Increased cash flow thanks to Commercial Real Estate Investment Strategies

Boost Your Cash Flow: Top Commercial Real Estate Investment Strategies

Posted by Alex Field on June 26th, 2023

The world of commercial real estate can be difficult to navigate when trying to take your portfolio to the next level — but it doesn’t have to be! As an investor, you understand how important it is to monitor your return on investment and determine the best methods for improving your cash flow. Whether you’re a seasoned investor or just starting, increasing the cash flow of your commercial real estate portfolio can be an effective way to enhance your portfolio. Not only does a healthy cash flow ensure that you’re profitable (a necessity in your line of work!) but also opens up growth opportunities and provides financial stability. The team at DeLille | Field has put together a few of our favorite commercial real estate investment strategies and methods for improving the cash flow of your commercial real estate investments. Sit back and get ready to kickstart your journey toward financial success in the commercial real estate market!

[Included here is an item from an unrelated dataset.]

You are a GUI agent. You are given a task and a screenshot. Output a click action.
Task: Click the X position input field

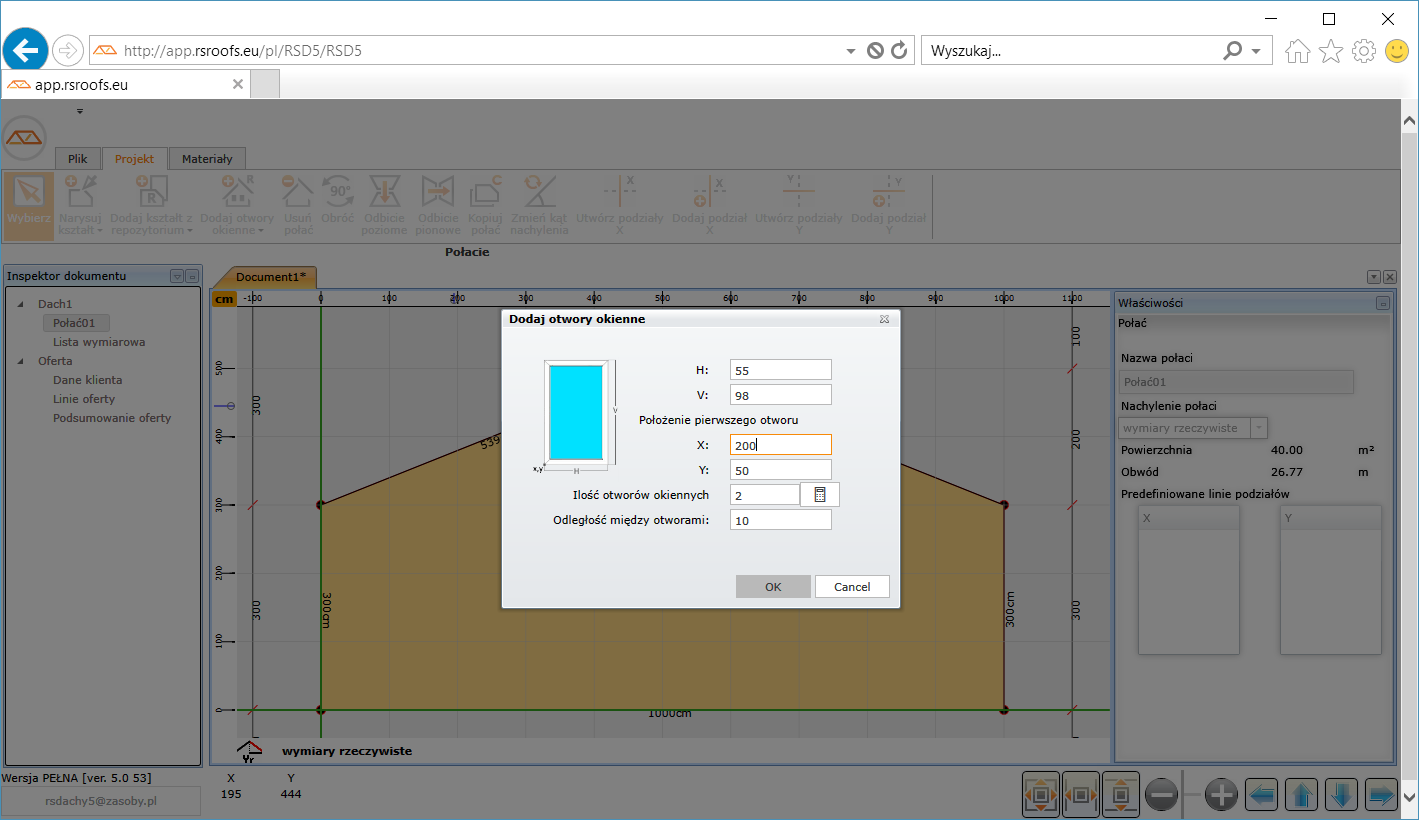[x=780, y=445]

5 Strategies to Improve Cash Flow for Real Estate Investors

The world of commercial real estate can be daunting but with the right strategies to improve cash flow, you can watch your portfolio succeed. Here are five of our favorite commercial real estate investment strategies to improve cash flow no matter the commercial property type.

Smart Tenant Selection

Having a solid tenant base is a necessary foundation for boosting your cash flow. When determining if a prospective tenant is the right fit for your property, make sure you are looking for businesses with a solid track record, strong financials, and a good reputation. By thoroughly screening all potential tenants you can have peace of mind knowing they are reliable and can meet their rent obligations. Leasing to a stable tenant base means consistent cash flow and fewer headaches down the road.

Increase Rental Income

As a commercial real estate investor, one of the most important factors to consider is your rental rates — and how they compare to market trends. If you are overcharging, you may increase your bottom line quickly in the short term but find yourself struggling to keep tenants when their lease renewal comes up. Even worse, if you are underselling yourself, you’re not capitalizing on potential gains and going to severely reduce your potential cash flow! Make sure you are monitoring market trends and local comps specific to the areas where your properties are located. If the demand for commercial spaces in your area is high, you might be able to increase your rent.

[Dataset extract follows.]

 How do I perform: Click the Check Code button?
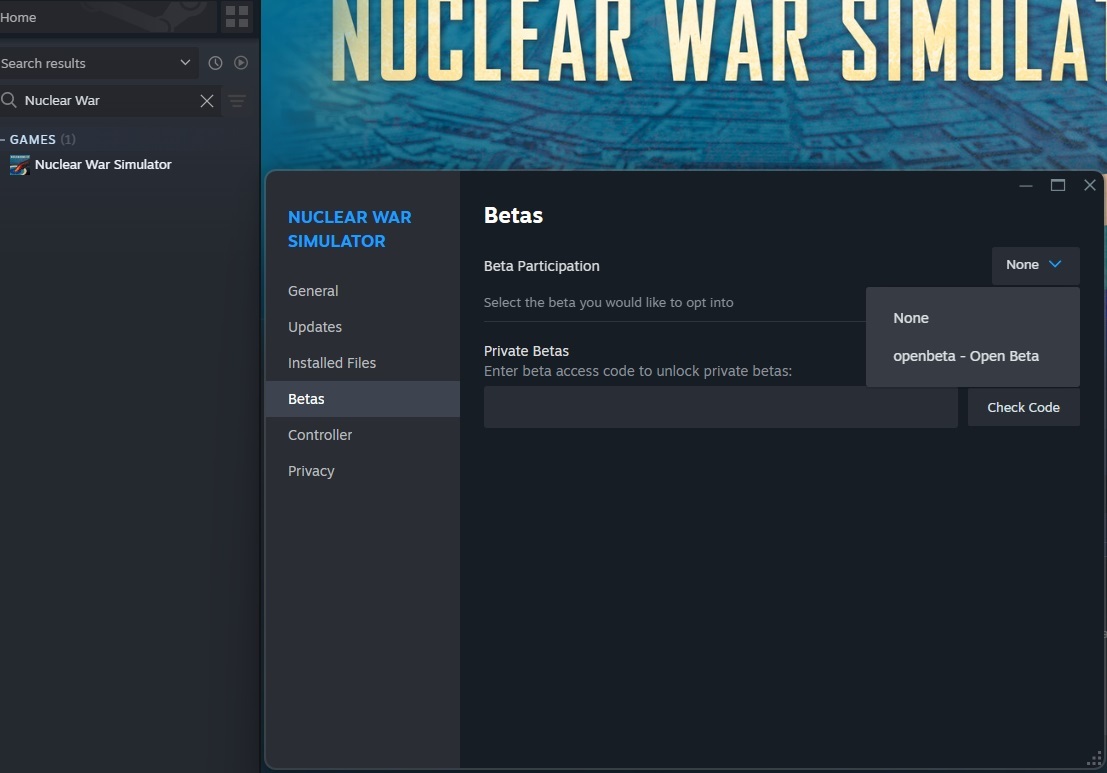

Negotiate Favorable Lease Terms

One of the biggest areas that commercial real estate investors find themselves spending both time and money is trying to fill vacancies. To reduce the number of vacancies that need to be filled at any given time, we recommend making sure you lock in solid lease terms that benefit your cash flow. Long-term leases provide stability and reduce vacancy risks, while annual rent escalations help keep pace with inflation. The lease should benefit the tenant (so they are comfortable with the terms!) but also keep your best interest in mind — especially when your main focus is improving the cash flow across your entire commercial real estate portfolio. Another lease term to consider is having tenants be responsible for a portion of the expenses going toward ongoing maintenance, utilities, and property taxes to increase your bottom line.

Reduce Operating Expenses

This isn’t going to come as a surprise to anyone but reducing your operating expenses is a surefire way to increase your cash flow. Examine your current operating expenses and identify different areas where you may be able to cut costs. However, you mustn’t compromise the quality of your properties or services you’re offering tenants — if you cut back too much you may find yourself with more and more vacancies! Easy ways to reduce your operating expenses include making energy-efficient upgrades, scheduling regular maintenance, and proactively making repairs to prevent costly breakdowns.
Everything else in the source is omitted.